Dr Enstua-Mensah said other negative environmental practices affecting rivers and other water bodies in the country were forcing the water bodies into extinction.

She made the observations at the maiden K.N. Eyeson lecture which took place at the University of Cape Coast (UCC) last Wednesday.

Complacency
Dr Entsua-Mensah said the energy problems that the country was facing today was as a result of complacency in the fight against environmental degradation.

“Policy makers have been aware of these problems for well over 20 years but have done little to reverse the situation. We have failed to plan for it because we slept on the job,” she said.

She said Ghanaians must hold governments and policy makers accountable for the shortfall in our  natural resources and from now ensure that they were managed sustainably for posterity.

The Pra Basin
She noted for instance that the Pra Basin which served many communities was in a very critical state now with very little aquatic life just like many other river basins in the country.  

She said following heightened illegal mining activities, the basin had become highly polluted, leading to degradation of water bodies and destruction of aquatic life and other species of animals and insects. 

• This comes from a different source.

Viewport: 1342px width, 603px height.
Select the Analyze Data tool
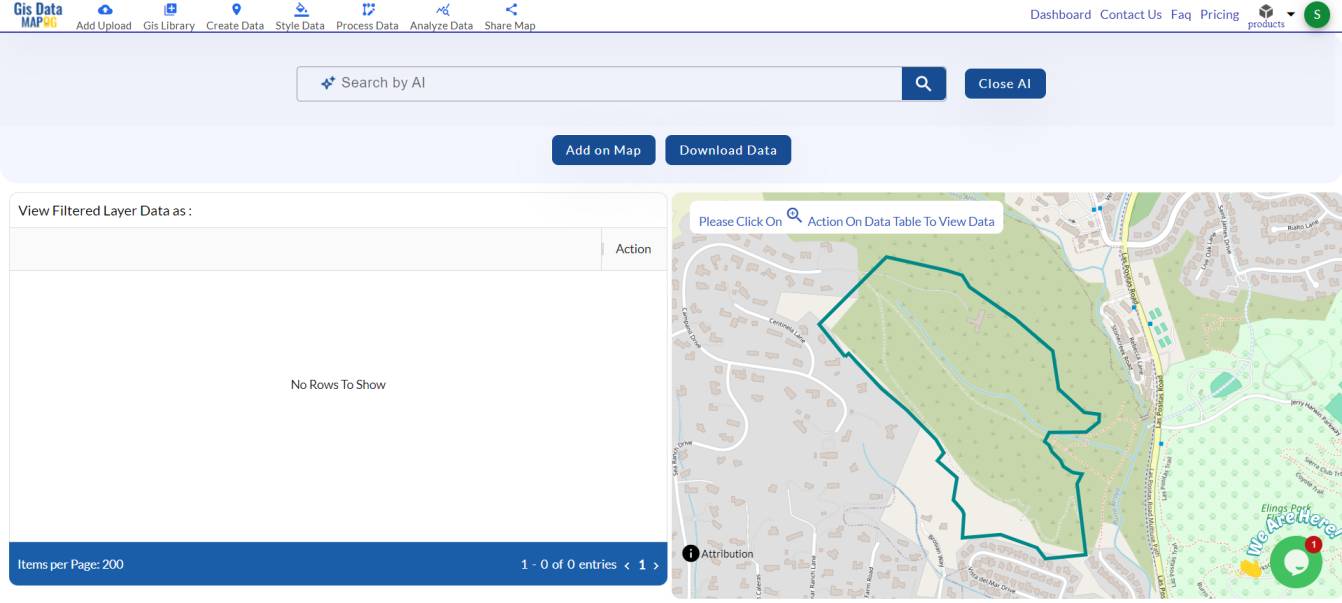coord(441,16)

As it were, she urged the School of Biological Sciences to set up a museum as a means of getting young people interested in marine life. 

Prof. Eyeson 
Professor Kodwo Ndzeba Eyeson, a retiree in whose honour the lecture was instituted, was the first Ghanaian biologist to be appointed to teach at the UCC in 1963. He retired in 2007 after 36 years in  service.

He said he was very appreciative of the school for the honour done him and was optimistic that the lecture would grow onto a higher pedestal where ideas would be shared among researchers and policy makers for the country’s development.